The town celebrates a double wedding as Mynheer Beresteyn sees both his children married. His daughter Gilda’s new husband, Sir Percy Blakeney- commonly known as Diogenes- is a mysterious man with a murky past. Recently a war hero, he is greatly admired and applauded- until he disappears shortly after his wedding. As he is suspected and then accused of treason, will Gilda remain loyal to her husband, even in his absence?
The second of two novels about an ancestor of Sir Percy (aka The Scarlet Pimpernel), The First Sir Percy is the second book in The Scarlet Pimpernel book series that I’ve read.
I didn’t get “into” this book until after the first chapter; it didn’t immediately grab my attention the way the original book in the series did. Also, because I didn’t know much about the culture/time period, sometimes the names and leaders confused me. However, this became less of a problem the further through the book I got.
Gilda was a lovable character. She was intelligent and loyal, and even when it looked as though all hope was gone, she kept faith in both God and in her husband.
There is a definite similarity between The Scarlet Pimpernel and The First Sir Percy. Baroness Orczy, beside being fond of overly long sentences (heehee), also seems to enjoy giving her heroines extremely dislikable brothers. Except, in this case, Gilda’s brother is about a million times worse than Armand. (yes, really!) He’s not the villain of the story, though. Ooooh, the villain was evil. Which was a good thing, of course!
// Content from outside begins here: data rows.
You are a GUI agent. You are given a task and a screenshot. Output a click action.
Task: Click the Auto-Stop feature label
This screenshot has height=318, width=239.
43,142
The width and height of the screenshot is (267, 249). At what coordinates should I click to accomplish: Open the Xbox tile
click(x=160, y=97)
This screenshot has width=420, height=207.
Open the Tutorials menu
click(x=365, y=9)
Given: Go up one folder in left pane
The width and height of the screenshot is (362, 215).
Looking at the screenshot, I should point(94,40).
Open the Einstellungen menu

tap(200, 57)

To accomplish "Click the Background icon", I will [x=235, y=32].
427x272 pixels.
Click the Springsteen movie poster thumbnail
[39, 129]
So…this Sir Percy wasn’t *that* Sir Percy. But they never called him by his actual name, so it never bothered or confused me. Diogenes was outrageous, daring, and a very good actor. And he even proclaimed “odd’s fish!” at one point!!!
Traits that Sir Percy obviously inherited. :)
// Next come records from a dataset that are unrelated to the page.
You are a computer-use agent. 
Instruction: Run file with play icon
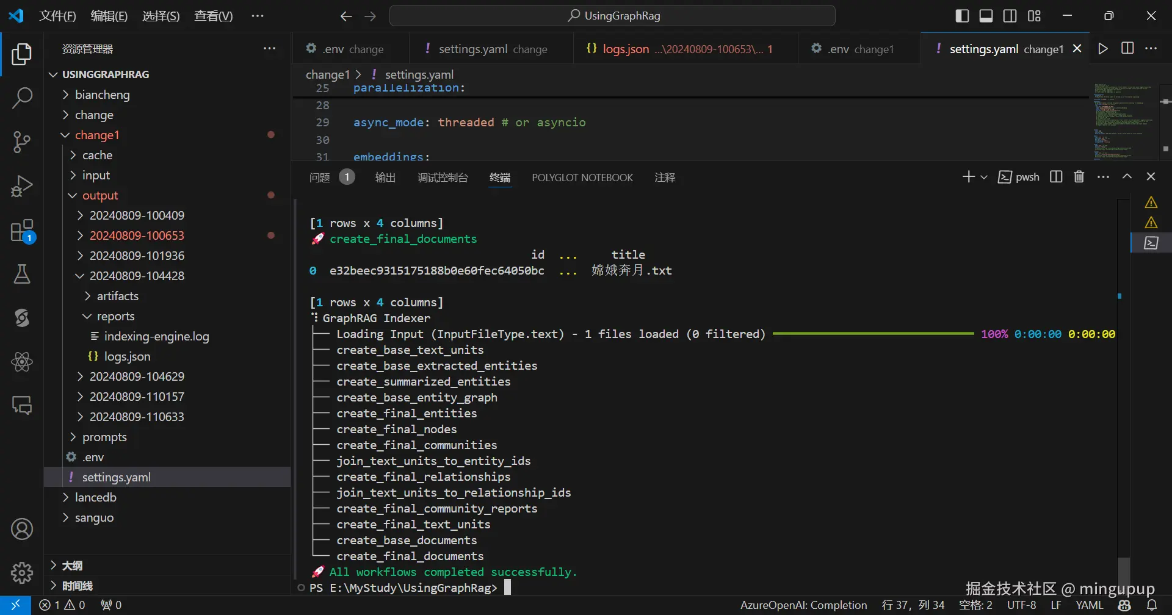coord(1102,49)
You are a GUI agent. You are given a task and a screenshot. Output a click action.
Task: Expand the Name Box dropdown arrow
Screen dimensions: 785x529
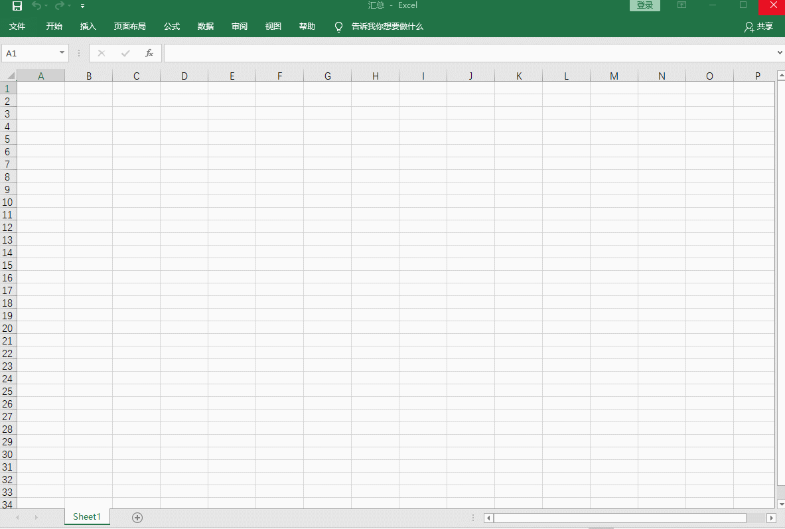(62, 53)
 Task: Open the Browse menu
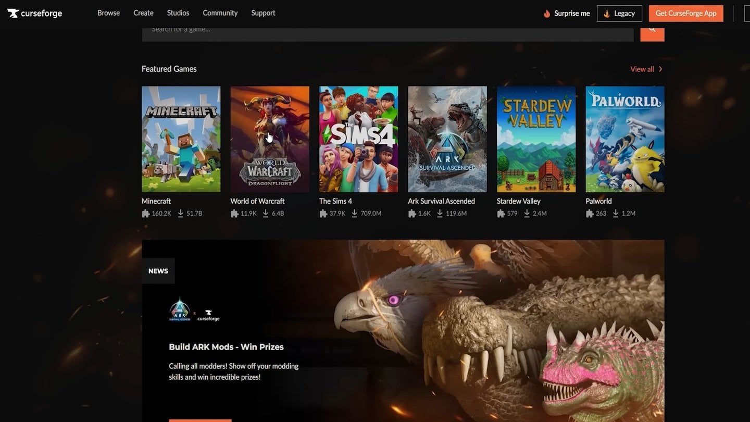pos(108,13)
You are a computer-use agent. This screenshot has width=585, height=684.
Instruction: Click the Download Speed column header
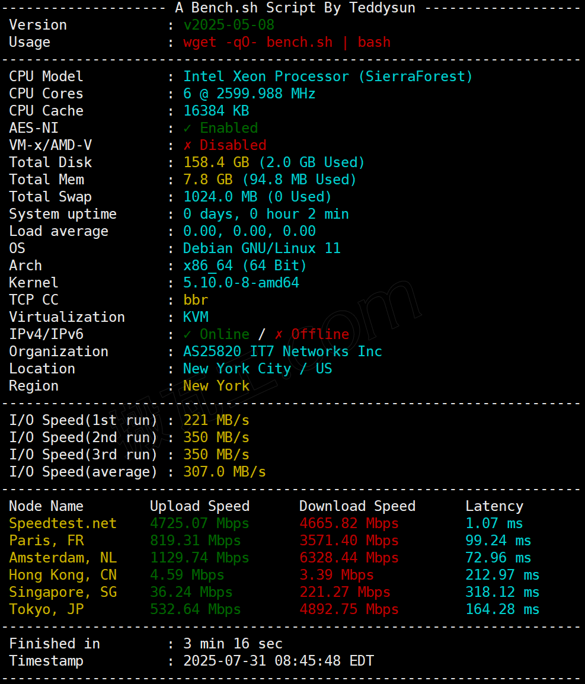click(x=357, y=506)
There wasn’t nearly the inappropriate language that plagued TSP. There were quite a few Dutch words, which, I suppose, could have been swear words or something. But I don’t know Dutch, so I couldn’t tell. And in context I have no idea why they would be inappropriate.
This story was, in part, influenced by the painting “The Laughing Cavalier” by Frans Hals- the artist is even mentioned in the book, and this is what Diogenes is supposed to look like:
So he’s not really what I pictures Diogenes as looking like…let’s blame it on the artist.
The First Sir Percy has all the daring and intrigue that Scarlet Pimpernel fans will love. I can’t lie and say that I love it better than The Scarlet Pimpernel, but it’s definitely worth reading. I got the book on a Saturday morning and read it in one sitting! (Okay, I did break for lunch, but hey, I was hungry!)